2. YILDIZ-VPR Dataset
YILDIZ-VPR is a dense, pedestrian-level outdoor VPR dataset built from repeated campus traversals across varied times, seasons, weather, and illumination conditions. It provides synchronized GPS annotations, diverse train/test splits, and auxiliary sensor metadata for image-based, temporal, and sensor-aware localization research.
- Dataset design: YILDIZ-VPR uses repeated pedestrian-level traversals to capture dense outdoor visual coverage under changing times of day, weather, seasons, and illumination.The dataset targets realistic environmental variation rather than controlled single-session image matching.
- Collection environment: Collected on Yildiz Technical University’s Davutpasa campus, the dataset combines historical and modern buildings, roads, open and grassy areas, and wooded regions.Indoor areas were excluded to focus on outdoor place recognition, including challenging visually similar nearby locations.
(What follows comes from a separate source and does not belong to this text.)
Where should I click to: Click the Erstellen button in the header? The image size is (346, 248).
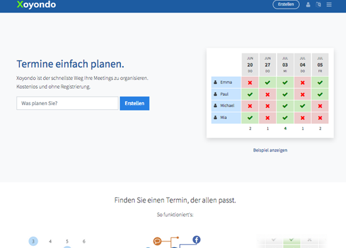tap(286, 5)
- Geolocation and sampling: Approximately 1.5 meters average GPS accuracy, below-5-meter inclusion filtering, 8–9 Hz GPS recording, and approximately 4 Hz synchronized video sampling yield dense location annotations.The sampling strategy corresponds to roughly four images per meter depending on walking speed.
- Dataset organization: The dataset contains 370,464 training images, 2,377 daytime queries, and 1,902 nighttime queries organized for gallery-based retrieval and illumination-focused localization.Training frames are regularly sampled, whereas test queries are manually selected to reduce redundancy between adjacent frames.
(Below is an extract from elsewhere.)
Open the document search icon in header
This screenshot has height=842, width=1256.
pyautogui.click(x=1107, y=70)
- Sensor metadata and applications: Alongside RGB images and GPS coordinates, YILDIZ-VPR provides temperature, speed, and three-axis gyroscope metadata for motion and acquisition context.The video sequences and synchronized sensor data also support future temporal and sensor-aware place recognition studies.
3. Conclusion
YILDIZ-VPR is a densely sampled pedestrian-level dataset collected across varied temporal, seasonal, weather, and illumination conditions. Its dense coverage and long-term appearance variation support multiple visual place recognition settings, while future work will establish evaluation protocols and benchmark methods.
- Conclusion: YILDIZ-VPR contains 370,464 training images, 2,377 daytime query images, and 1,902 nighttime query images collected through repeated pedestrian-level traversals.The traversals covered different times of day, seasons, weather conditions, and illumination settings on the Davutpasa campus.
- Conclusion: YILDIZ-VPR combines dense spatial coverage, repeated observations, pedestrian-level viewpoints, and substantial long-term appearance variation.These properties provide complementary coverage for realistic visual place recognition research.
- Conclusion: The dataset supports image-based, sequential, day-to-night, and multimodal visual place recognition investigations.Its varied observations enable multiple recognition settings within the same resource.
- Conclusion: Future work will establish comprehensive evaluation protocols and benchmark representative visual place recognition methods on YILDIZ-VPR.The planned benchmarking is intended to evaluate representative VPR methods using the new dataset.